Introduction The aim of the study was to investigate the influence of (1) the direction of view of the endoscope, (2) the endoscope-to-task distance and (3) the manipulation angle between the instruments on intracorporeal endoscopic knotting.
Methods Rigid endoscopes (0°, 30° and 45°) were introduced with the objective set at distances of 50, 75, 100, 125 and 150 mm from the task. Needle holders were inserted to make 30°, 60° and 90° manipulation angles. The execution time and knot quality parameters of 2700 knots performed by ten surgeons were obtained.

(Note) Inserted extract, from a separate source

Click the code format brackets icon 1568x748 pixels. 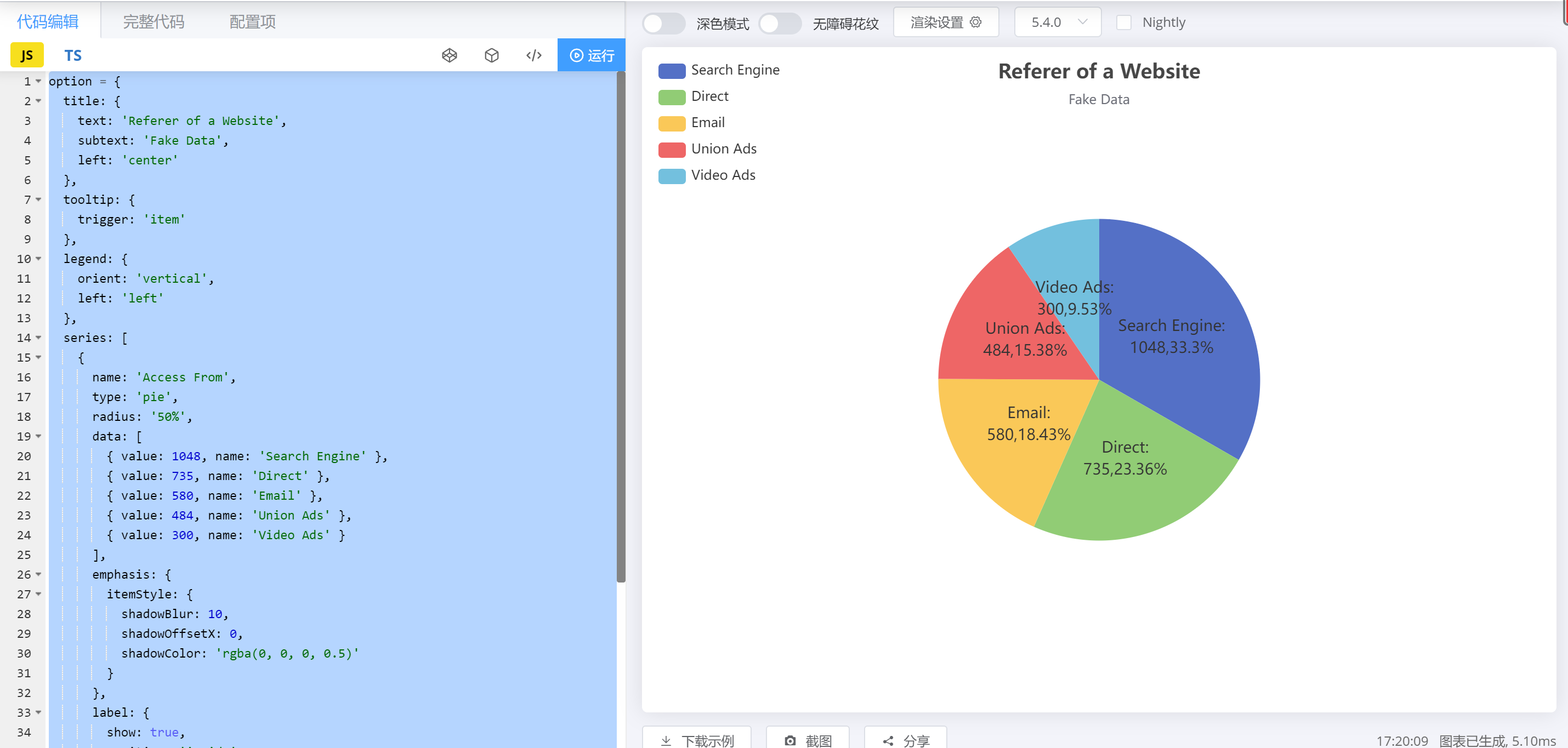point(534,55)
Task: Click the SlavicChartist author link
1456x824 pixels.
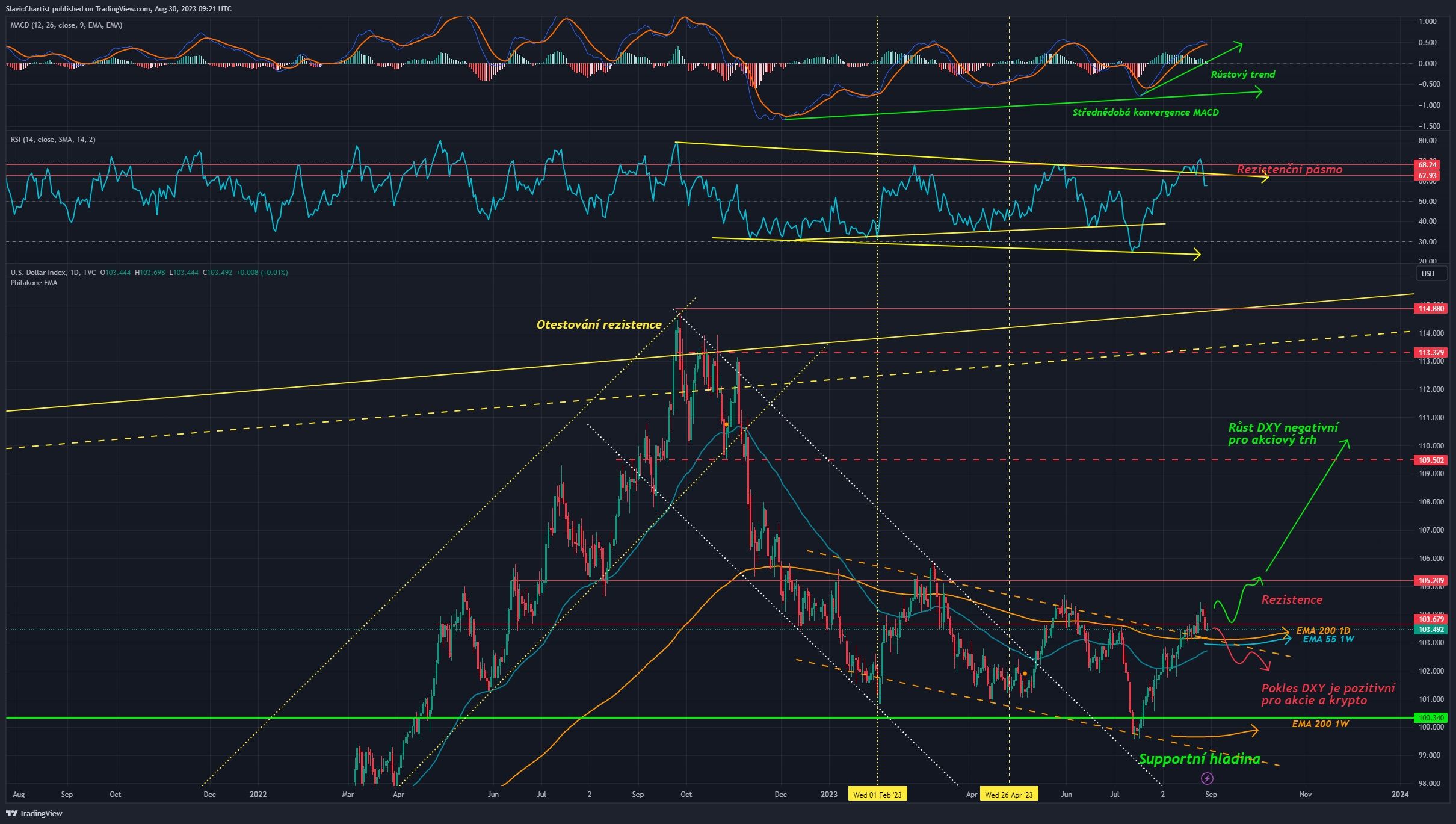Action: pos(29,9)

Results There was no significant difference in the execution time or parameters of knot quality with different endoscopes. The longest execution time (median 95 s, P < 0•0001) and the lowest performance quality score (20•61, P < 0•001) were observed at a distance of 50 mm when compared to other distances. A 60° manipulation angle had a shorter execution time (median 71 s, P < 0•0001) and a higher performance quality score (26•84, P < 0•0001) than either 30° or 90° manipulation angles.
Conclusion The direction of view of the endoscope had no significant effect on intracorporeal knotting if the optical axis subtended the same angle with the task surface. The optimal ergonomic conditions include an endoscope-to-target distance of 75–150 mm and a manipulation angle of 60°.